**** RECORDS SUPPLIED

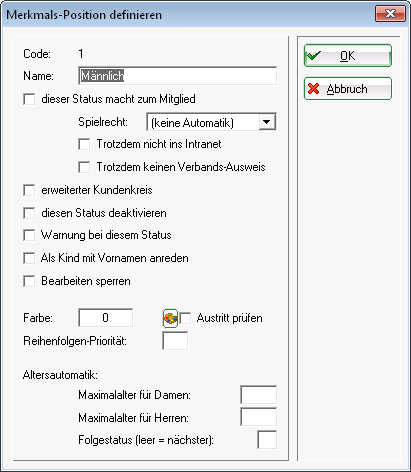The width and height of the screenshot is (411, 472).
Task: Check 'diesen Status deaktivieren'
Action: [x=29, y=213]
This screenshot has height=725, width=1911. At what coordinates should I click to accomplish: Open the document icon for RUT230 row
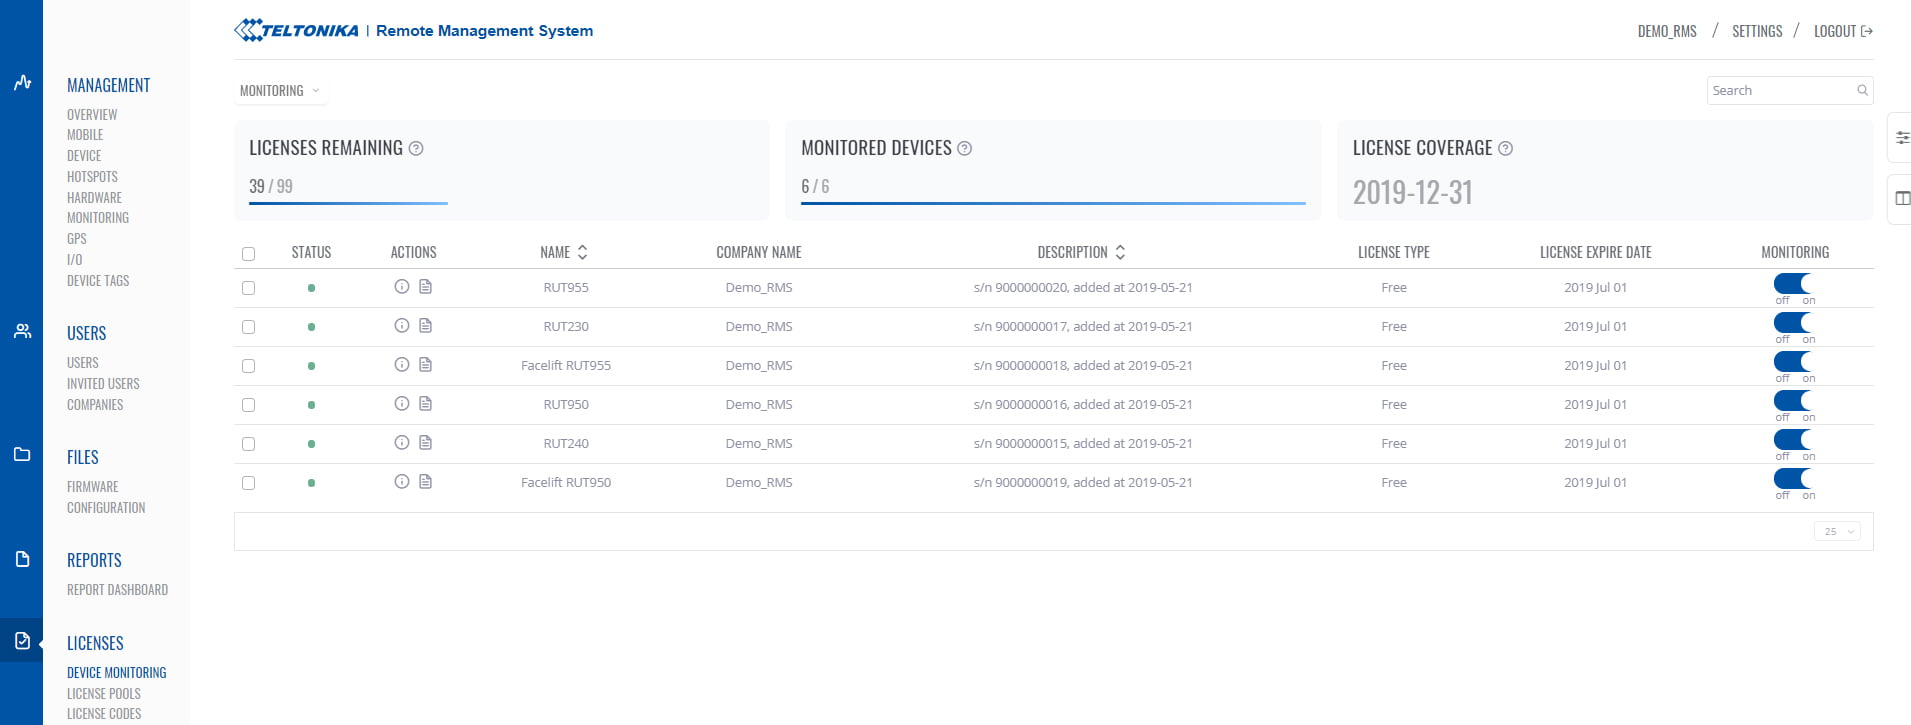pyautogui.click(x=425, y=326)
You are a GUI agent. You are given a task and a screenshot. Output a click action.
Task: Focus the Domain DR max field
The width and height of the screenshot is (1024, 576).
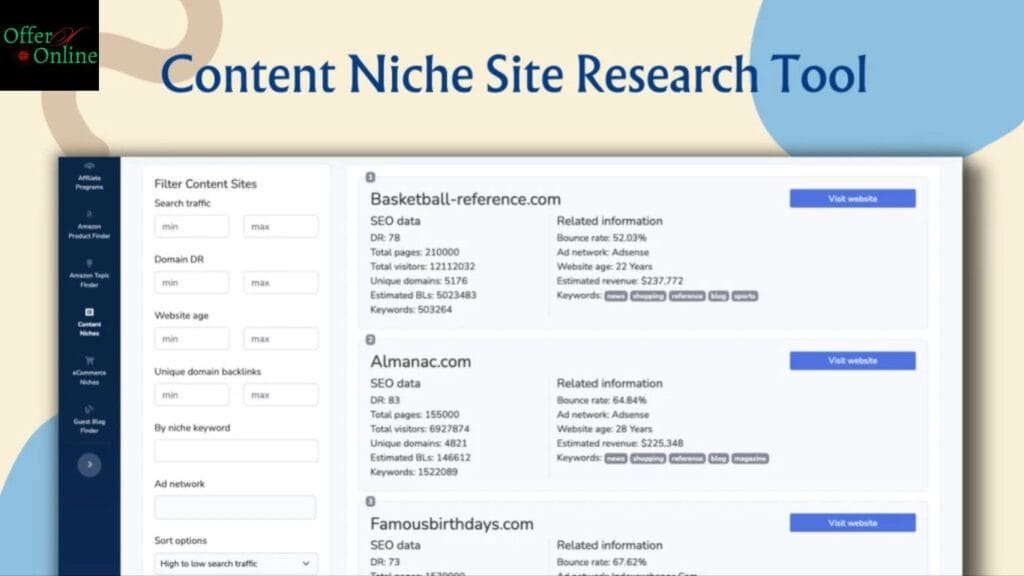[281, 283]
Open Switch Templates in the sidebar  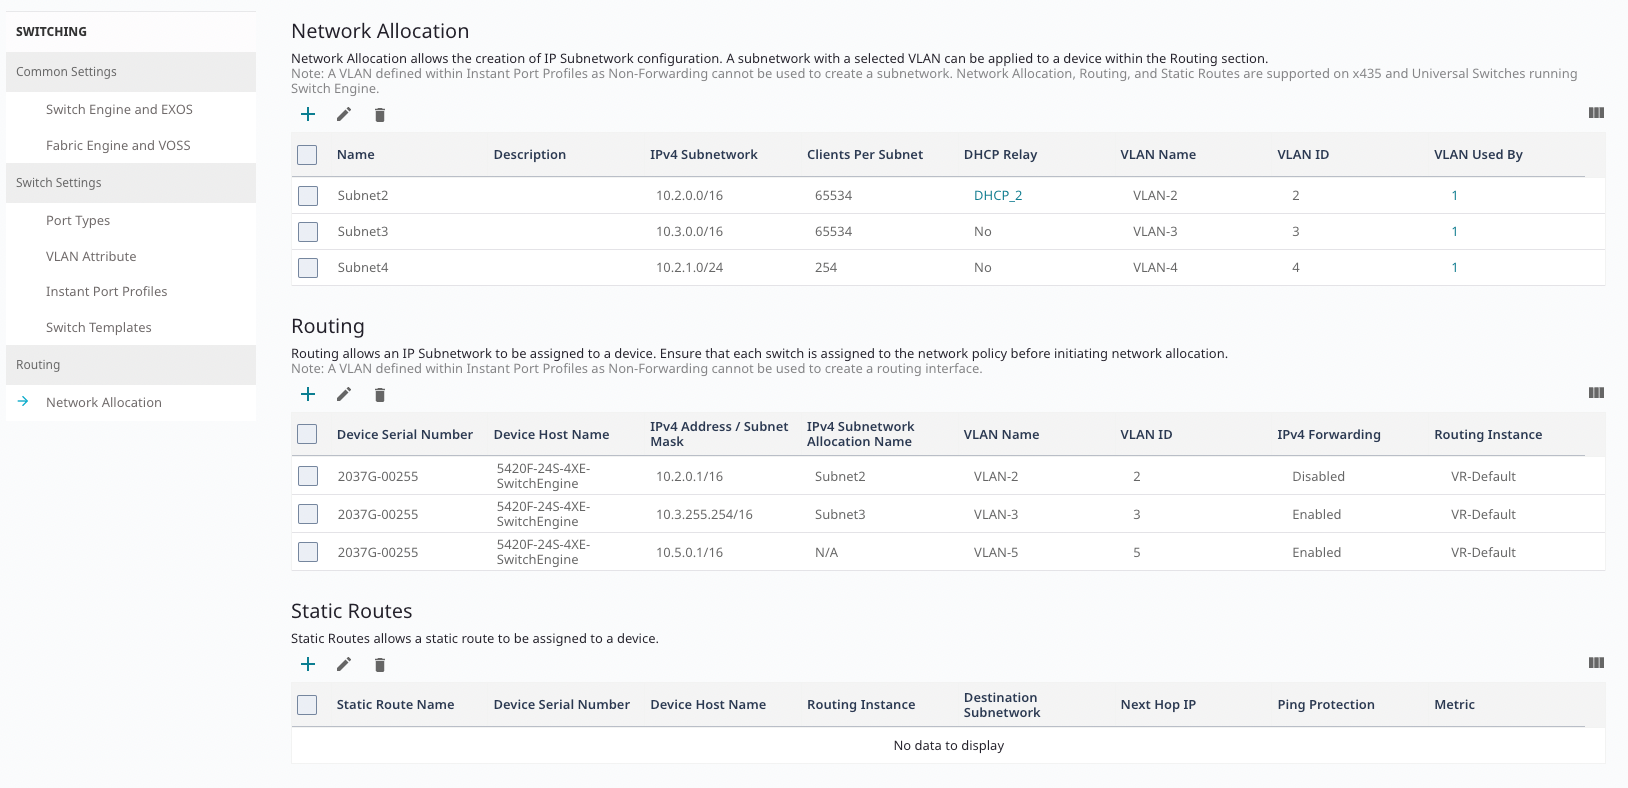tap(99, 328)
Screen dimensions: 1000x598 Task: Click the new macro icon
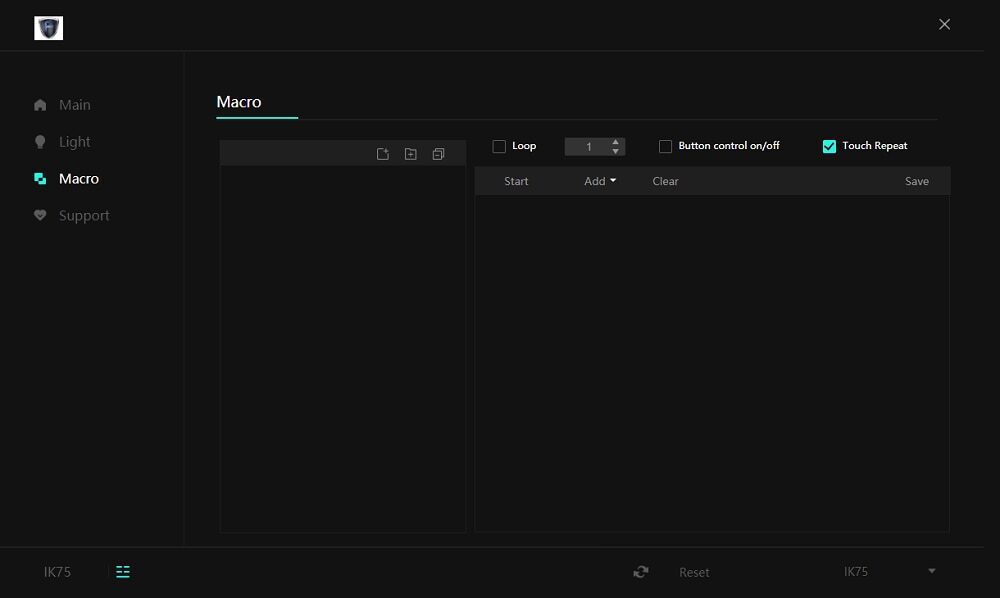pos(382,154)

********

Reproduce the records above verbatim, from their first line through the line containing "pyautogui.click(x=425, y=326)", with both ends included. Omit the pictures from your copy.

■ **THE RESPONSE**
The width and height of the screenshot is (411, 472).
Task: Check 'diesen Status deaktivieren'
Action: [x=29, y=213]
This screenshot has height=725, width=1911. At what coordinates should I click to accomplish: Open the document icon for RUT230 row
pyautogui.click(x=425, y=326)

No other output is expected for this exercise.